O cabaz alimentar composto por 63 bens essenciais monitorizado pela Deco Proteste desceu 0,25 euros na última semana, para 256,46 euros, após ter subido 3,08 euros na semana anterior, informou esta quarta-feira a associação do consumidor.
"O cabaz alimentar monitorizado pela Deco Proteste, organização de defesa do consumidor, custa esta semana 256,46 euros, o que representa uma descida de 25 cêntimos face à semana anterior", referiu a organização em comunicado
A cesta alimentar inclui carne, congelados, frutas e legumes, laticínios, mercearia e peixe.
Entre outros, são considerados produtos como peru, frango, carapau, pescada, cebola, batata, cenoura, banana, maçã, laranja, arroz, esparguete, açúcar, fiambre, leite, queijo e manteiga.

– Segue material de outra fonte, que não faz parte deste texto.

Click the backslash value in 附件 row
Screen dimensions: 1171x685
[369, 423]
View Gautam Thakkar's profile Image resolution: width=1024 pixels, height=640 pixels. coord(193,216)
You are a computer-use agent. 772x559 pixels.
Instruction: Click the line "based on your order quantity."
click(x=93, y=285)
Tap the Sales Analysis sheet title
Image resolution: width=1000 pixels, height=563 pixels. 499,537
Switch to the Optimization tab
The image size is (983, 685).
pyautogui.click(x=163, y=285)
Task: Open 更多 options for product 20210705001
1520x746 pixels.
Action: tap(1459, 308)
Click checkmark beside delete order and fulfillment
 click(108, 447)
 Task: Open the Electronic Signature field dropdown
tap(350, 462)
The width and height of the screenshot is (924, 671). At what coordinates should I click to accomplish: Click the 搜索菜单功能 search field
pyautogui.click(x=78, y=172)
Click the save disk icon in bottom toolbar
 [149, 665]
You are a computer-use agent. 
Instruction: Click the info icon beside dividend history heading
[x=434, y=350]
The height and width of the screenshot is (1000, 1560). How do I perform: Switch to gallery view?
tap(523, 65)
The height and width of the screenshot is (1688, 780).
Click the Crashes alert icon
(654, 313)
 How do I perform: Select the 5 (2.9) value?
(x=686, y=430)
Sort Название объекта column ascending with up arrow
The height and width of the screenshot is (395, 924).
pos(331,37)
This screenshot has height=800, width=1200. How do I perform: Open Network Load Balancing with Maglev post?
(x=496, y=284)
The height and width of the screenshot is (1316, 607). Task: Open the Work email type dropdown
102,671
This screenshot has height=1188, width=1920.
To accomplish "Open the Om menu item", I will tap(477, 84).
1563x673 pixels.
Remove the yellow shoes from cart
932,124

Entre 8 e 15 de julho, os flocos de cereais registaram um aumento de 13%, para 2,76 euros, a massa esparguete subiu 10%, para 1,17 euros, e o arroz agulha registou um acréscimo de 6%, para 1,64 euros, os produtos com maiores aumentos de preço.
No início do ano, para comprar o mesmo cabaz composto por 63 produtos, os consumidores gastavam menos 14,64 euros (menos 6,05%).
Segundo a Deco Proteste, há um ano, era possível comprar exatamente os mesmos produtos por menos 10,67 euros (menos 4,34%).
Já no início de 2022, era possível gastar menos 68,76 euros (uma diferença de 39,66%).
Em relação ao ano passado, a maior subida de preço verificou-se em produtos como a couve-coração (24% custando atualmente 1,76 euros), o bacalhau graúdo (21% custando atualmente 19,45 euros por quilograma), e o robalo (21% custando atualmente 10,30 euros por quilograma).
Desde 5 de janeiro de 2022, os maiores aumentos percentuais foram os da carne de novilho para cozer (126% para 13,13 euros por quilograma), o bacalhau graúdo (84% para 19,45 euros) e os ovos (82% para 2,07 euros).